• _WHAT YOU NEED TO DO_
1) List every per-member-per-month (PMPM) dollar amount in the Medicare ACO article, in order of appearance.
2) Reproduce the passage of the Medicare ACO article between "According to a" and "an average organization.", inclusive.
3) Translate this sentence from the Medicare ACO article into Spanish: "Next Gen ACOs earning shared savings lost $3 PMPM or $1.2M per organization."

• _SELECTED PASSAGE_
# # # # #

Successful Medicare ACOs Bring In Less Money than FFS Payment System

According to a recent report on the 2016 Medicare Shared Savings Program (MSSP) results, Track 1 ACOs that earned shared savings still incurred a $31 per member per month (PMPM) loss on average, equating to $5.2 million in losses for an average organization.

 

For Track 1 ACOs earning shared savings, the average $27 PMPM savings payment was vastly offset by a $58 PMPM reduction in Medicare fee-for-service revenue. (“Even Successful Medicare ACOs Lose Money: Analysis,” HFMA Compass, August 22, 2018)

 

While Track 2 and 3 ACOs earning shared savings fared better financially, they still lost an average of $14 PMPM or $2.9M per organization. Next Gen ACOs earning shared savings lost $3 PMPM or $1.2M per organization.

# # # # #

• _DATA FOR REVIEW_
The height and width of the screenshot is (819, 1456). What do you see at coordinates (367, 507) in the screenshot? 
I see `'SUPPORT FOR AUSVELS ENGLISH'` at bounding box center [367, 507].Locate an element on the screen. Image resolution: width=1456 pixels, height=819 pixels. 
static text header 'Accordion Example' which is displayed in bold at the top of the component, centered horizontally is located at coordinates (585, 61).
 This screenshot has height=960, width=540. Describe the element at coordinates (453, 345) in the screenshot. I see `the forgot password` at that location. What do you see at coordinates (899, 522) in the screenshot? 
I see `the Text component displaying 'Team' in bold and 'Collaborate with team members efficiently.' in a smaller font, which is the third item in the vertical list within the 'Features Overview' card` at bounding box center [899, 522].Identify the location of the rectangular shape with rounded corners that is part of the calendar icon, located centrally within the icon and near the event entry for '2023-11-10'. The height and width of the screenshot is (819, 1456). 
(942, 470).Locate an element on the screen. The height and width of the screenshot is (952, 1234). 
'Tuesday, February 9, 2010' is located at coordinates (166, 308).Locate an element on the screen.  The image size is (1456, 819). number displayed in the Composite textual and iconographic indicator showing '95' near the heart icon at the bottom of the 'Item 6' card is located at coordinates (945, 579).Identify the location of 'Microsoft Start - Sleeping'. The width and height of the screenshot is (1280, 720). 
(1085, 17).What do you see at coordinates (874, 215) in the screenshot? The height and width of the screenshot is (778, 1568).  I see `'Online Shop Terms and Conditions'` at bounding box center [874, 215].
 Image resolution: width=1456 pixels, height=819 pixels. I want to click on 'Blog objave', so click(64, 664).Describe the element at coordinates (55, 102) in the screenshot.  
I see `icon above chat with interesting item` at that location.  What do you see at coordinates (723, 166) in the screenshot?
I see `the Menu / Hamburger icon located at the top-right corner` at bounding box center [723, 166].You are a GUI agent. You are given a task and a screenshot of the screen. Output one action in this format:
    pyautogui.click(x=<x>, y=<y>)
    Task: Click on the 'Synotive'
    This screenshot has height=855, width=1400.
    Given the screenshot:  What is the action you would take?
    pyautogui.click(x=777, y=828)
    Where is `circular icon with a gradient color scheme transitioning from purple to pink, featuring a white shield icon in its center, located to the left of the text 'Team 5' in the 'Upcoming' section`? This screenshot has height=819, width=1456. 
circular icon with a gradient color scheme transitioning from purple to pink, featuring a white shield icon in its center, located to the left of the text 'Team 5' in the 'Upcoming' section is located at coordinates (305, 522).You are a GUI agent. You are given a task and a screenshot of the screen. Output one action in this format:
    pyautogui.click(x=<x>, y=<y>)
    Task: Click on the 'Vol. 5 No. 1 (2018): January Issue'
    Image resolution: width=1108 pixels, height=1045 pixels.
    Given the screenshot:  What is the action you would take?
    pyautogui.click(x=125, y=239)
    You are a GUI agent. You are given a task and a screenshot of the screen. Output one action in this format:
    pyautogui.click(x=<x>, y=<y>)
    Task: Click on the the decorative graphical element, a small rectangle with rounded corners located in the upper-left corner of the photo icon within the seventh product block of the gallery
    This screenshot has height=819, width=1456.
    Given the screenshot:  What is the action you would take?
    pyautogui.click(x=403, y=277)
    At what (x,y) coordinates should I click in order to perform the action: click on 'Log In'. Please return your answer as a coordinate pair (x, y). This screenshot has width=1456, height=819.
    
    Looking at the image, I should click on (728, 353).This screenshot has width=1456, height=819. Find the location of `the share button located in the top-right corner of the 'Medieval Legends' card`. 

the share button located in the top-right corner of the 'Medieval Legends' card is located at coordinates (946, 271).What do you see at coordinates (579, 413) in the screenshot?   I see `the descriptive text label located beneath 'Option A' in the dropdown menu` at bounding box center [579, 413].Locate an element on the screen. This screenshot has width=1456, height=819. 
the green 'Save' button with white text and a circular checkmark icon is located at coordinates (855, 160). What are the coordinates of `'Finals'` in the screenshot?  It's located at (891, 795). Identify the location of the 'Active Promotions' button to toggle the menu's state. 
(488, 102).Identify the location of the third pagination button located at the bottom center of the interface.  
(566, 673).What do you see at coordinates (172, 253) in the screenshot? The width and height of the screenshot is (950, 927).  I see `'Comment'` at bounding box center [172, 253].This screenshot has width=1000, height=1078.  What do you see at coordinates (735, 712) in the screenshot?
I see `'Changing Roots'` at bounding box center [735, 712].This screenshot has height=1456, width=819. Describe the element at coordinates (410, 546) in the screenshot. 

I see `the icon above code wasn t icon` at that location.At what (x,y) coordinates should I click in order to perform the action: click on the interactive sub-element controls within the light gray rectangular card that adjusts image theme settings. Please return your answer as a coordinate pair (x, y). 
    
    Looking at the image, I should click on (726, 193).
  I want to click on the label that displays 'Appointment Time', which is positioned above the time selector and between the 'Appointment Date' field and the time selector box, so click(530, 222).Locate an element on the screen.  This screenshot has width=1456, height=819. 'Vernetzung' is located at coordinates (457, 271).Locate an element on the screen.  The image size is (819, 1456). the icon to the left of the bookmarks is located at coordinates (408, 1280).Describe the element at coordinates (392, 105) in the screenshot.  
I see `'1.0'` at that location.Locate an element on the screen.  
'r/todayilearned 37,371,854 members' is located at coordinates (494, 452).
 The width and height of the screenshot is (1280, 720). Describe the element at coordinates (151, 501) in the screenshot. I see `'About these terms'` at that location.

# # # # #

• _PROBLEM SOLUTIONS_
1) $31, $27, $58, $14, $3

2)
According to a recent report on the 2016 Medicare Shared Savings Program (MSSP) results, Track 1 ACOs that earned shared savings still incurred a $31 per member per month (PMPM) loss on average, equating to $5.2 million in losses for an average organization.

3) Las ACO Next Gen que obtuvieron ahorros compartidos perdieron $3 PMPM, o $1,2 millones por organización.